** Instructions for the task **
Count the lines below that carry the word "screenshot". Answer with that number alone.

(Beginning of Records for this task)

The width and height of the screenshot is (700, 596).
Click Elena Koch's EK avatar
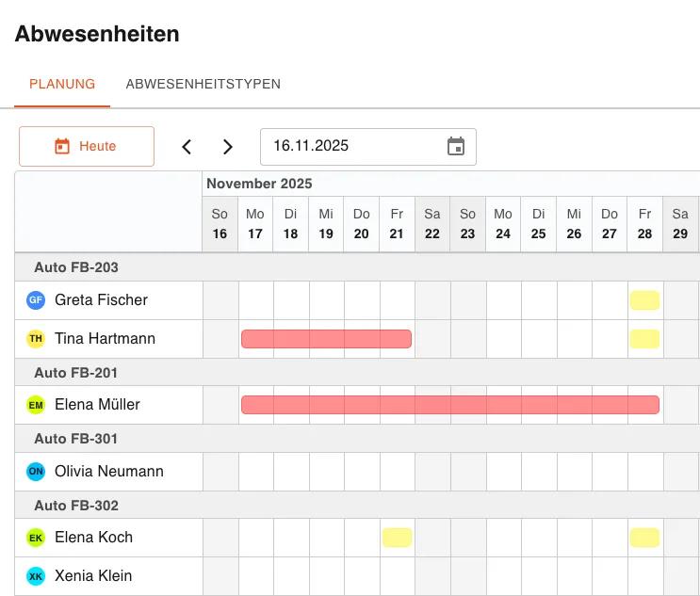(36, 538)
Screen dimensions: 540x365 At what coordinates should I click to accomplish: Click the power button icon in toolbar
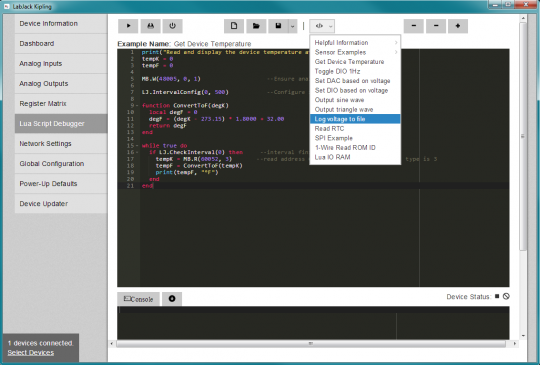[173, 26]
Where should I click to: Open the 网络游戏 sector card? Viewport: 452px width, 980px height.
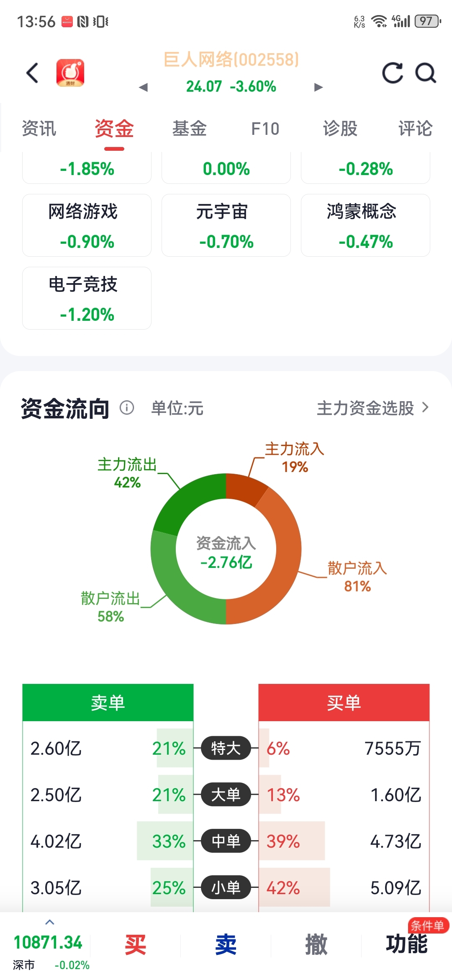click(x=87, y=225)
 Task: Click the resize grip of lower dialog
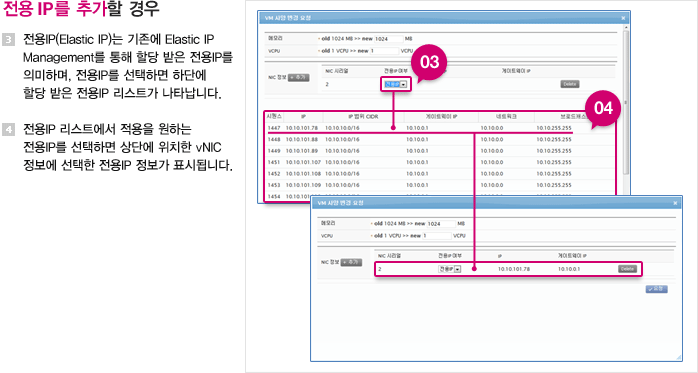pyautogui.click(x=678, y=357)
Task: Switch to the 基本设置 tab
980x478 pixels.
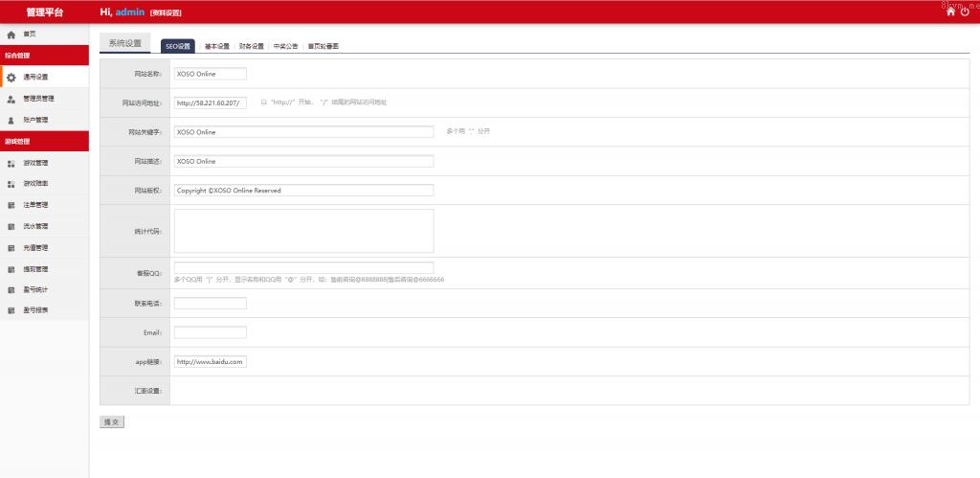Action: pos(217,46)
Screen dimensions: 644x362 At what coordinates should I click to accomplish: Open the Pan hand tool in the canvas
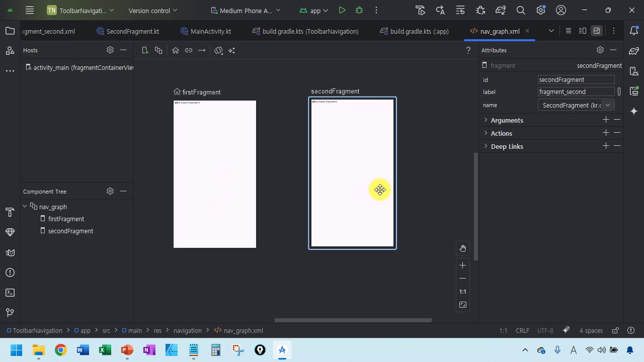[463, 248]
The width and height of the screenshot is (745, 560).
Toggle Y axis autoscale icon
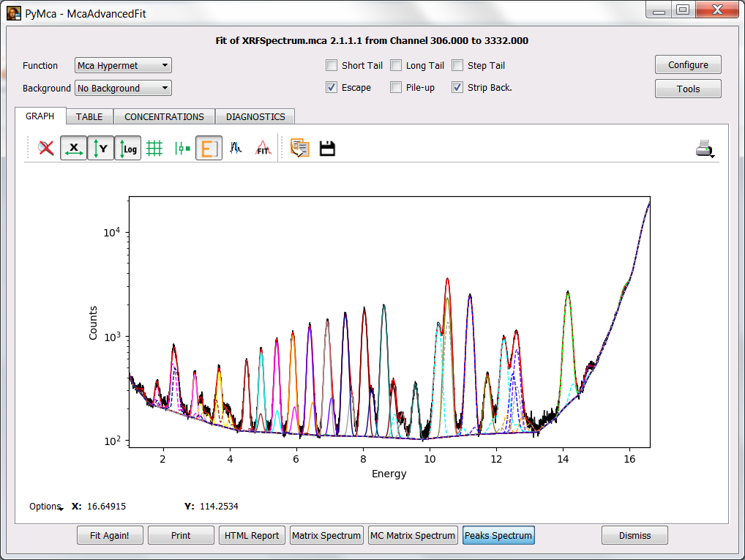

(End of Records for this task)

** Response area **
2